### What to produce
Every line of the listing should be repeated exactly.

### Supplied material
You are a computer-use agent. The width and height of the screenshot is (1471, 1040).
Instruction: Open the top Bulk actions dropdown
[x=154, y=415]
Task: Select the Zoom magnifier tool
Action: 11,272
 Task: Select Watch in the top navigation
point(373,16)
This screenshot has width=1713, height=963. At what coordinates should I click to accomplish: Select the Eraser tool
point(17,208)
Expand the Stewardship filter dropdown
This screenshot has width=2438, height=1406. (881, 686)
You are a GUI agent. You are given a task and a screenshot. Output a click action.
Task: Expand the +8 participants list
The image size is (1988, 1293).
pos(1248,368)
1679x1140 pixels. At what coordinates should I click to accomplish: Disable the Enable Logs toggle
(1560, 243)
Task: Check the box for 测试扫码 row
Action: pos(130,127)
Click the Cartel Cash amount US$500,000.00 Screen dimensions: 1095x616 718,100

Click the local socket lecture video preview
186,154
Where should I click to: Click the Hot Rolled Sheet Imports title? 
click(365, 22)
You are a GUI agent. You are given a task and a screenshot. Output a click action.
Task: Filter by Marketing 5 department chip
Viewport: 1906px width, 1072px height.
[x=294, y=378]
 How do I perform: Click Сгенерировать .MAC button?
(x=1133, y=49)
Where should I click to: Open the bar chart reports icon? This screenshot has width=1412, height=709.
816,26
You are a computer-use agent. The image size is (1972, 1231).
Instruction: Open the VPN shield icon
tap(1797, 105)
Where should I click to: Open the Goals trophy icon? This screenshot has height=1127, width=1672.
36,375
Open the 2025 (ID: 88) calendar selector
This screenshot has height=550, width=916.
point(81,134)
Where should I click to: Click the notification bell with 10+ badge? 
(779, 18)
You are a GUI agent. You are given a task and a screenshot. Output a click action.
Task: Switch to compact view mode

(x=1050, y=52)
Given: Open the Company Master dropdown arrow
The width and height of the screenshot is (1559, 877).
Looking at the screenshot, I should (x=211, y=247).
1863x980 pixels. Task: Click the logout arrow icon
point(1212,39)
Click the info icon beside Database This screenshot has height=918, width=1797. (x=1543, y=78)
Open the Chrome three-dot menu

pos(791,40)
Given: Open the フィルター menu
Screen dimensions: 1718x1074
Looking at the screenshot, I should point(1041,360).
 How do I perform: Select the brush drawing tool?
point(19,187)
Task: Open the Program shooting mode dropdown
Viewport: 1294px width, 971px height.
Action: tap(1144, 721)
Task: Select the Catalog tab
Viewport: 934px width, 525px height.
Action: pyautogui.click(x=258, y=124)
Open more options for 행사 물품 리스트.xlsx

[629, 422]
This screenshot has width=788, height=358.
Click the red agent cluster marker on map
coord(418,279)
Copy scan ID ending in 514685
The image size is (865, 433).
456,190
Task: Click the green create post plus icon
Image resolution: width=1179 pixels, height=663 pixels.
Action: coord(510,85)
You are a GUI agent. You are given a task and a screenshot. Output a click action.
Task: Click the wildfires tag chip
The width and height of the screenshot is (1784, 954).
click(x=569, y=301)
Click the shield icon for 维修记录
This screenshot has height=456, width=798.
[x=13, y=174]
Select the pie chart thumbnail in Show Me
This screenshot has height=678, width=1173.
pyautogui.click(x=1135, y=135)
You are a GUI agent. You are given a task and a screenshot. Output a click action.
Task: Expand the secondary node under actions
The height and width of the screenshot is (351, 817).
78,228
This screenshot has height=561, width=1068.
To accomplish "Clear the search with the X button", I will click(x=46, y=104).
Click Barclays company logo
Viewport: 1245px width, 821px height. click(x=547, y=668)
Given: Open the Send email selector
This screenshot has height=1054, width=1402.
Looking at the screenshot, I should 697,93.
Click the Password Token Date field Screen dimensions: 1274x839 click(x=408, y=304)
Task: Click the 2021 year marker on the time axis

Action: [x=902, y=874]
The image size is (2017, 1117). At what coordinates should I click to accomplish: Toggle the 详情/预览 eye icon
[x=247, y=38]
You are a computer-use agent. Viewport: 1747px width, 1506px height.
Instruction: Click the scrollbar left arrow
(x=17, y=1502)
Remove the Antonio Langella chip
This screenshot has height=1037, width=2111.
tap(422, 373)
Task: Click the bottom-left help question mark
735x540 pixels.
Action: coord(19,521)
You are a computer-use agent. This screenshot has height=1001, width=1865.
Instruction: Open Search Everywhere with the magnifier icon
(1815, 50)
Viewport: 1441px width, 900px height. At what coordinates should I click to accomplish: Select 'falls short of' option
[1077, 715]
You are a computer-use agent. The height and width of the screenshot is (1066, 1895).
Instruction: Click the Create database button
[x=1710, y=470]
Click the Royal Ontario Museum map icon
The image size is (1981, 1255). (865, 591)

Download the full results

### Written solution
You are a computer-use agent. The width and height of the screenshot is (1471, 1040).
Instruction: Open the top Bulk actions dropdown
[x=154, y=415]
Task: Select the Zoom magnifier tool
Action: 11,272
 Task: Select Watch in the top navigation
point(373,16)
This screenshot has width=1713, height=963. At what coordinates should I click to accomplish: Select the Eraser tool
point(17,208)
Expand the Stewardship filter dropdown
This screenshot has width=2438, height=1406. (881, 686)
You are a GUI agent. You are given a task and a screenshot. Output a click action.
Task: Expand the +8 participants list
The image size is (1988, 1293).
pos(1248,368)
1679x1140 pixels. At what coordinates should I click to accomplish: Disable the Enable Logs toggle
(1560, 243)
Task: Check the box for 测试扫码 row
Action: pos(130,127)
Click the Cartel Cash amount US$500,000.00 Screen dimensions: 1095x616 718,100

Click the local socket lecture video preview
186,154
Where should I click to: Click the Hot Rolled Sheet Imports title? 
click(365, 22)
You are a GUI agent. You are given a task and a screenshot. Output a click action.
Task: Filter by Marketing 5 department chip
Viewport: 1906px width, 1072px height.
[x=294, y=378]
 How do I perform: Click Сгенерировать .MAC button?
(x=1133, y=49)
Where should I click to: Open the bar chart reports icon? This screenshot has width=1412, height=709.
816,26
You are a computer-use agent. The image size is (1972, 1231).
Instruction: Open the VPN shield icon
tap(1797, 105)
Where should I click to: Open the Goals trophy icon? This screenshot has height=1127, width=1672.
36,375
Open the 2025 (ID: 88) calendar selector
This screenshot has height=550, width=916.
point(81,134)
Where should I click to: Click the notification bell with 10+ badge? 
(779, 18)
You are a GUI agent. You are given a task and a screenshot. Output a click action.
Task: Switch to compact view mode

(x=1050, y=52)
Given: Open the Company Master dropdown arrow
The width and height of the screenshot is (1559, 877).
Looking at the screenshot, I should (x=211, y=247).
1863x980 pixels. Task: Click the logout arrow icon
point(1212,39)
Click the info icon beside Database This screenshot has height=918, width=1797. (x=1543, y=78)
Open the Chrome three-dot menu

pos(791,40)
Given: Open the フィルター menu
Screen dimensions: 1718x1074
Looking at the screenshot, I should point(1041,360).
 How do I perform: Select the brush drawing tool?
point(19,187)
Task: Open the Program shooting mode dropdown
Viewport: 1294px width, 971px height.
Action: tap(1144, 721)
Task: Select the Catalog tab
Viewport: 934px width, 525px height.
Action: pyautogui.click(x=258, y=124)
Open more options for 행사 물품 리스트.xlsx

[629, 422]
This screenshot has width=788, height=358.
Click the red agent cluster marker on map
coord(418,279)
Copy scan ID ending in 514685
The image size is (865, 433).
456,190
Task: Click the green create post plus icon
Image resolution: width=1179 pixels, height=663 pixels.
Action: coord(510,85)
You are a GUI agent. You are given a task and a screenshot. Output a click action.
Task: Click the wildfires tag chip
The width and height of the screenshot is (1784, 954).
click(x=569, y=301)
Click the shield icon for 维修记录
This screenshot has height=456, width=798.
[x=13, y=174]
Select the pie chart thumbnail in Show Me
This screenshot has height=678, width=1173.
pyautogui.click(x=1135, y=135)
You are a GUI agent. You are given a task and a screenshot. Output a click action.
Task: Expand the secondary node under actions
The height and width of the screenshot is (351, 817).
78,228
This screenshot has height=561, width=1068.
To accomplish "Clear the search with the X button", I will click(x=46, y=104).
Click Barclays company logo
Viewport: 1245px width, 821px height. click(x=547, y=668)
Given: Open the Send email selector
This screenshot has height=1054, width=1402.
Looking at the screenshot, I should 697,93.
Click the Password Token Date field Screen dimensions: 1274x839 click(x=408, y=304)
Task: Click the 2021 year marker on the time axis

Action: [x=902, y=874]
The image size is (2017, 1117). At what coordinates should I click to accomplish: Toggle the 详情/预览 eye icon
[x=247, y=38]
You are a computer-use agent. Viewport: 1747px width, 1506px height.
Instruction: Click the scrollbar left arrow
(x=17, y=1502)
Remove the Antonio Langella chip
This screenshot has height=1037, width=2111.
tap(422, 373)
Task: Click the bottom-left help question mark
735x540 pixels.
Action: coord(19,521)
You are a computer-use agent. This screenshot has height=1001, width=1865.
Instruction: Open Search Everywhere with the magnifier icon
(1815, 50)
Viewport: 1441px width, 900px height. At what coordinates should I click to accomplish: Select 'falls short of' option
[1077, 715]
You are a computer-use agent. The height and width of the screenshot is (1066, 1895).
Instruction: Click the Create database button
[x=1710, y=470]
Click the Royal Ontario Museum map icon
The image size is (1981, 1255). (865, 591)

Download the full results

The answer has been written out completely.